It takes a lot of courage for a patient to receive a treatment requiring a neurosurgeon to drill a hole in their skull and insert electrodes into their brain. That courage reaches heroic levels when the answer to how the treatment works is still unclear.
Deep brain stimulation (DBS) is a treatment that uses implanted electrodes to provide small electric jolts to targeted areas of the brain. It is highly effective at controlling the tremors and slowed movements of Parkinson disease and is typically prescribed when drug therapies fail or lead to unacceptable side effects. Though precisely what the electrical stimulation of DBS is doing to the brain to alleviate those symptoms is not known.
To address this knowledge gap, Krembil Senior Scientist Dr. William D. Hutchison and PhD student Luka Milosevic led a study to examine brain activity in 22 patients after they received DBS to treat Parkinson disease.
The researchers found evidence that DBS induces the release of a chemical known as a gamma-aminobutyric acid (GABA)—which is known to inhibit or reduce electrical activity between brain cells—into the area of the brain where the electrodes are implanted. GABA then acts on neighbouring brain cells to dampen their activity and alter their connections with other cells. The researchers believe that these mechanisms, combined with the unique makeup of different brain regions, help to explain why DBS can cause varying behavioural effects when applied to different parts of the brain.

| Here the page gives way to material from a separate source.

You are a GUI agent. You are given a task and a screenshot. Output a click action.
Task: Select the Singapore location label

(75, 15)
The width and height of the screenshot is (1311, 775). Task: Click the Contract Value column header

These findings suggest that DBS helps to control Parkinson symptoms by reducing the abnormal activity and connections of brain cells in affected areas.

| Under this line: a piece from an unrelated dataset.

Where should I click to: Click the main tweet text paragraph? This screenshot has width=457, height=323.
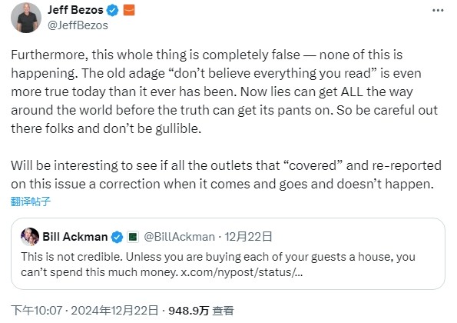tap(224, 92)
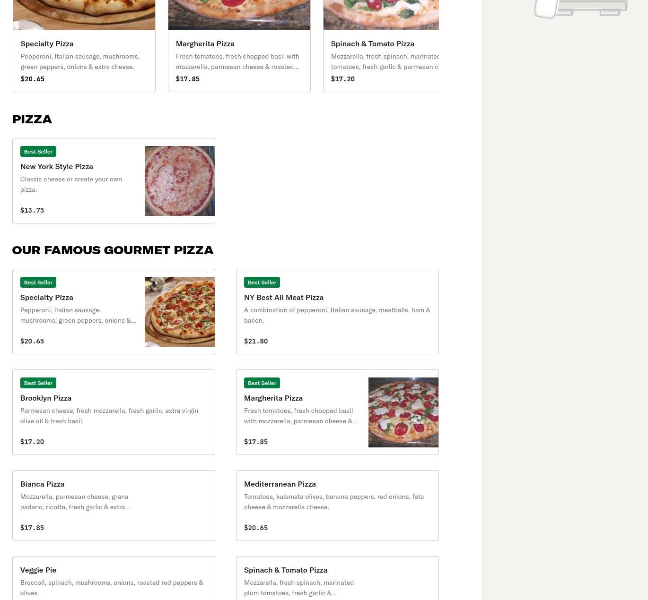Click Best Seller badge on New York Style Pizza
Screen dimensions: 648x600
tap(38, 152)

Studies such as this one improve our understanding of this complex treatment modality, increasing the odds that DBS can be safely used to treat more patients and more consistently control symptoms such as tremor in Parkinson disease and seizures in epilepsy.
This work was supported by the Canadian Institutes of Health Research, the Natural Sciences and Engineering Research Council and the Dystonia Medical Research Foundation. A Lozano is a Tier 1 Canada Research Chair in Neuroscience.
Milosevic L, Kalia SK, Hodaie M, Lozano AM, Fasano A, Popovic MR, Hutchison WD. Neuronal inhibition and synaptic plasticity of basal ganglia neurons in Parkinson's disease. Brain 2018 Jan 1. doi: 10.1093/brain/awx296.